La ciudad de Nápoles está situada en el centro de la homónima bahía, entre el monte Vesubio y otra área volcánica, los Campos Flegreos, en un escenario definido como "el más célebre y hermoso del mundo".
Tiene una gran riqueza histórica, artística, cultural y gastronómica, lo que llevó a la UNESCO a declarar su centro histórico Patrimonio de la Humanidad. Hoy Nápoles es una de las ciudades más grandes y pobladas de Italia y del Mediterráneo, mantenendo todavía su vocación histórica y siendo el punto de referencia de cultura y ciencia con universidades de fama internacional.

Sin Guìa, 4 horas, hasta 1 a 3 personas
430.00
Reserva
Sin Guìa, 4 horas, hasta 4 a 6 personas
450.00
Reserva
Sin Guìa, 4 horas, hasta 7 a 8 personas
480.00
Reserva


Historia sobre Napoles

La historia de la ciudad tiene su origen en el siglo VII aC, cuando los habitantes de la cercana colonia griega Cumae fundaron una ciudad llamada Parthenope; Cumae en sí había sido fundada por personas de Eubea, Grecia.

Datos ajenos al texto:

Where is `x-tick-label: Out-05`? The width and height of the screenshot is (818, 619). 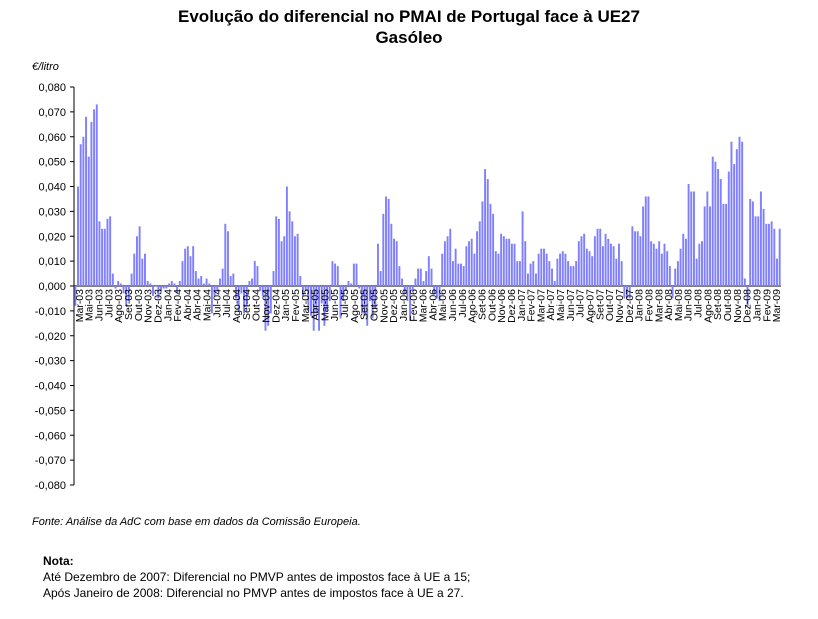 x-tick-label: Out-05 is located at coordinates (374, 305).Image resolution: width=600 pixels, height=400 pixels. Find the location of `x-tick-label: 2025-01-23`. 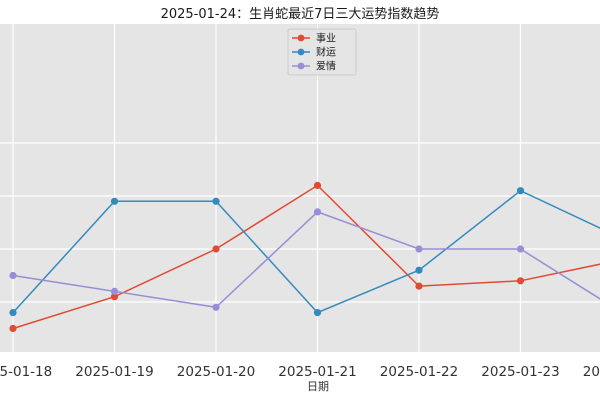

x-tick-label: 2025-01-23 is located at coordinates (520, 372). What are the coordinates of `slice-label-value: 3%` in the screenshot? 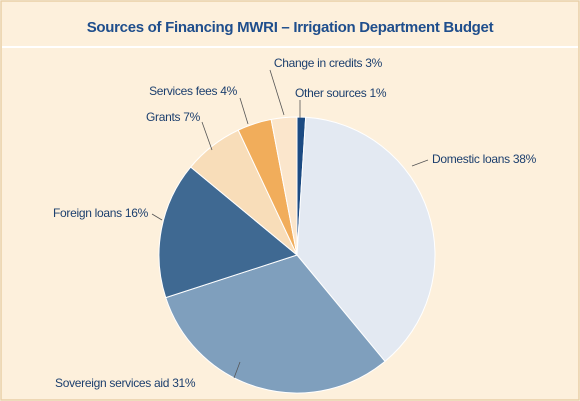 It's located at (374, 63).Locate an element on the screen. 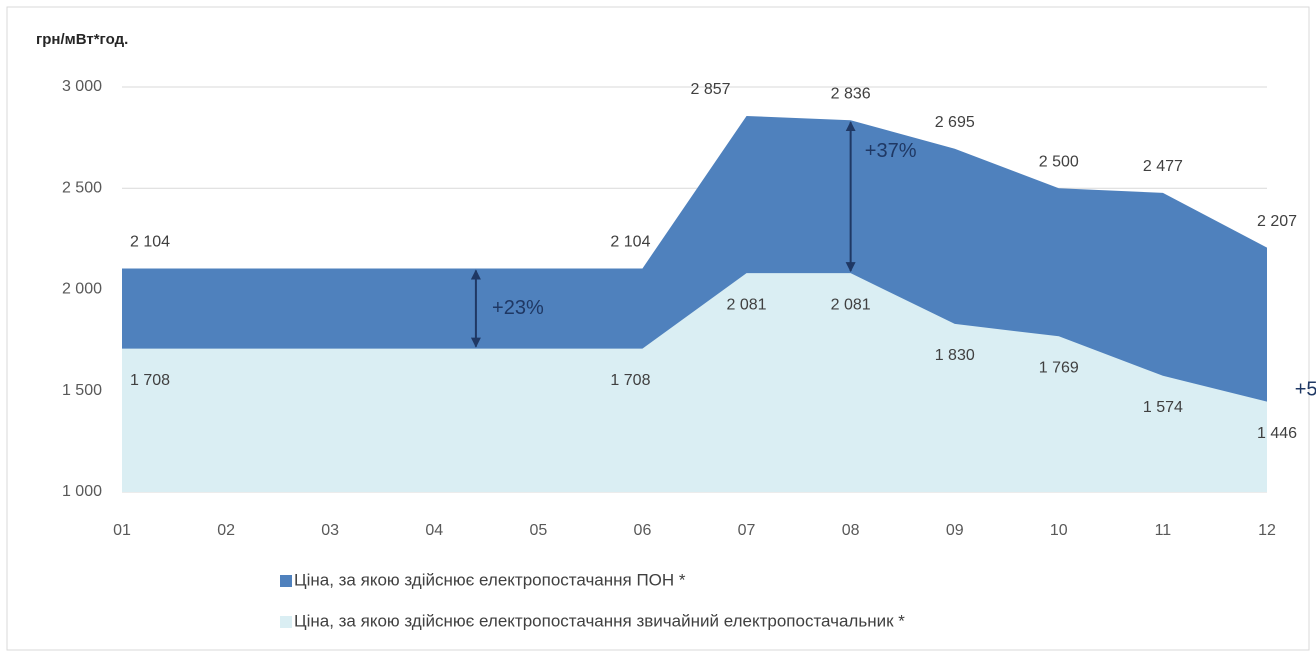  data-label: 2 836 is located at coordinates (851, 94).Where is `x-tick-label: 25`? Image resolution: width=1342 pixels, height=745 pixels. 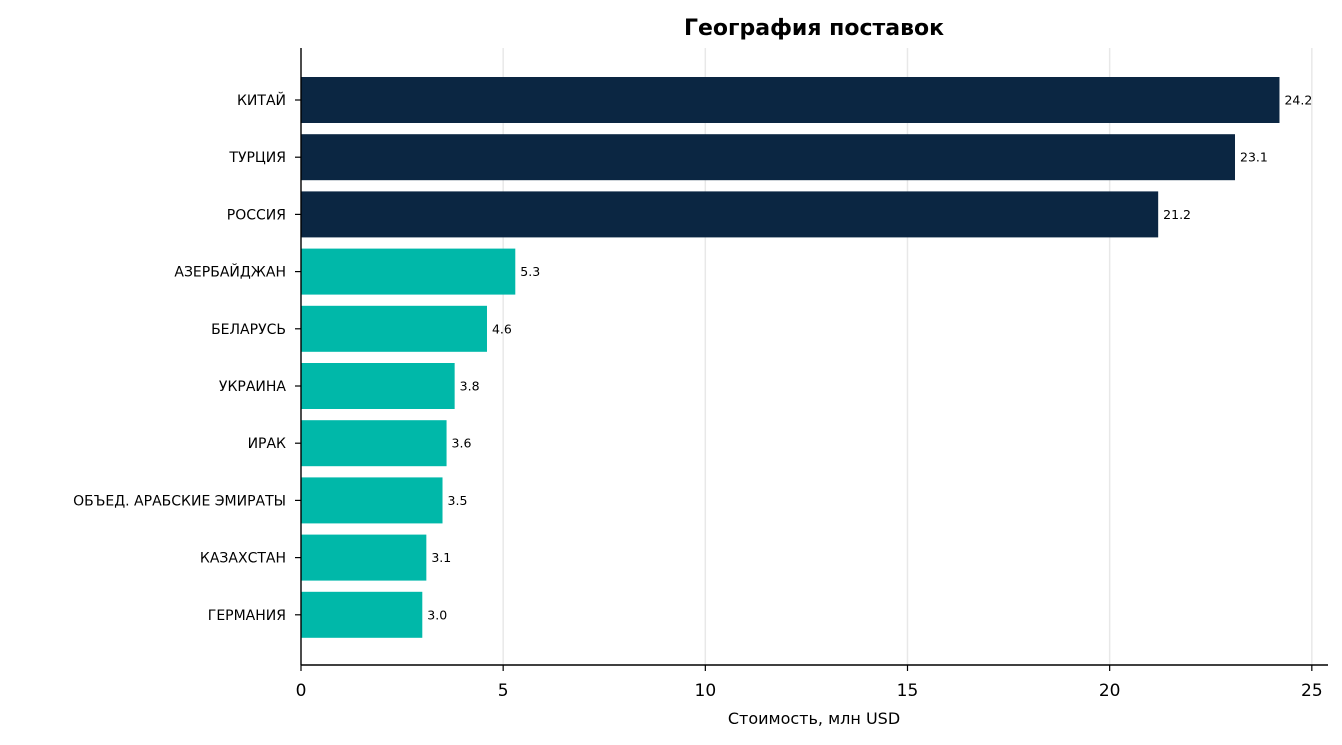 x-tick-label: 25 is located at coordinates (1312, 691).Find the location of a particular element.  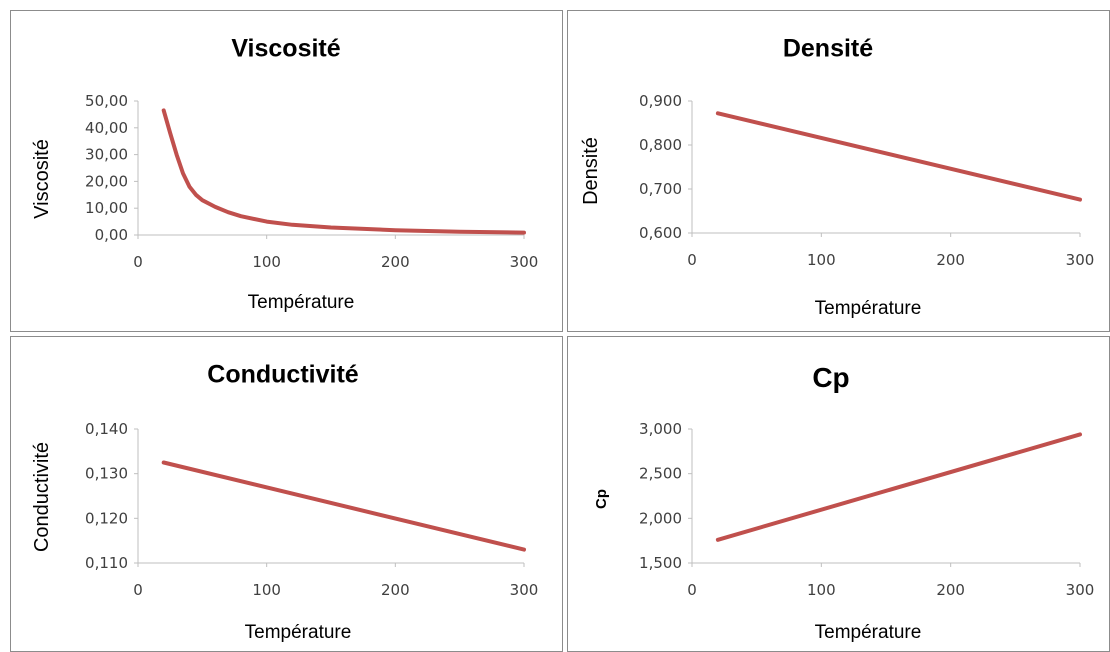

chart-title-conductivite: Conductivité is located at coordinates (282, 375).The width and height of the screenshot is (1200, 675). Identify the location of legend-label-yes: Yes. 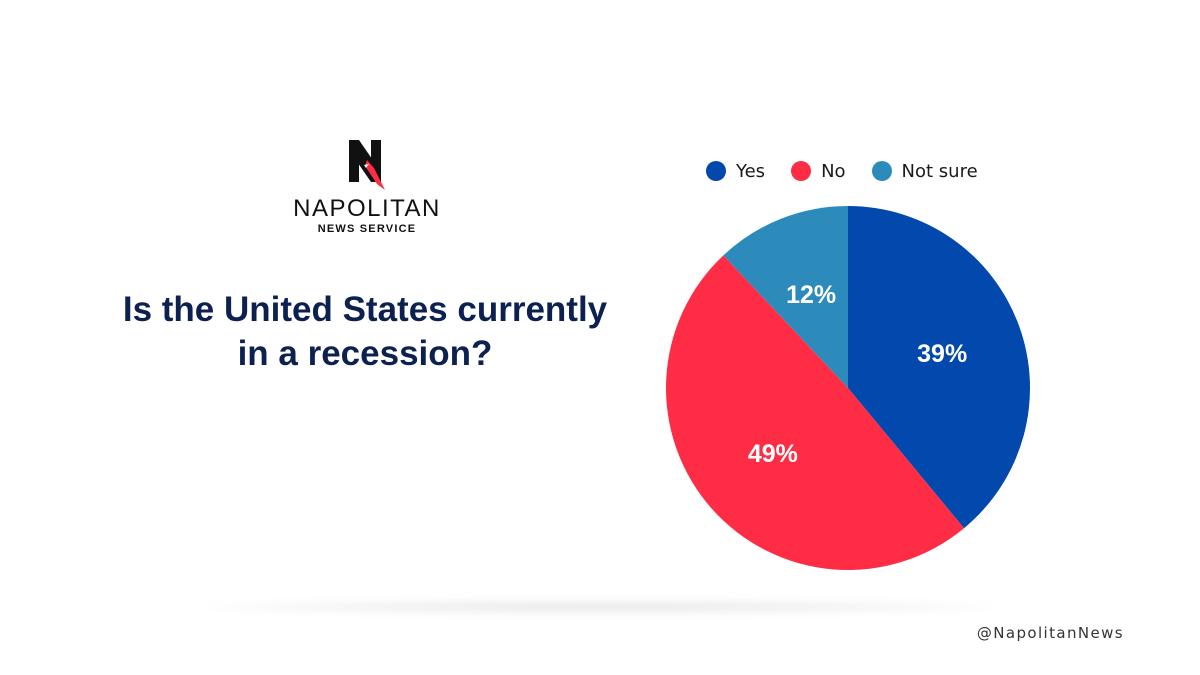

El porqué no se conoce, pero los Cumaeaneanos construyeron Neapolis (es decir, Nueva Ciudad) junto a la antigua Parthenope. La nueva ciudad creció gracias a la influencia de poderosos griegos de la ciudad-estado de Siracusa y en algún momento la ciudad antigua y la nueva, se unieron en una sola.
La ciudad se convirtió en un aliado de la República Romana contra Cartago, los fuertes muros que rodean Neapolis invasor dejado de entrar en Hannibal. Durante las Guerras Samnitas, la ciudad, entonces un bullicioso centro de comercio, fue capturada por la Samnitas, sin embargo, la Romanos pronto la retomaron y Neapolis se convirtió en una colonia romana. La ciudad fue muy respetada por los romanos como lugar de la cultura helenística: el pueblo griego mantuvo su idioma y costumbres; elegantes villas, acueductos, baños públicos, un teatro y el templo de Dioscures y muchos poderosos emperadores optaron por ir de vacaciones en la ciudad, entre ellos Claudio Tiberio. Fue durante este período que el cristianismo llegó a Nápoles; los apóstoles San Pedro y St. Paul predicaron en la ciudad. Además, San Genaro, que se convertiría en el santo patrón de Nápoles, fue martirizado allí.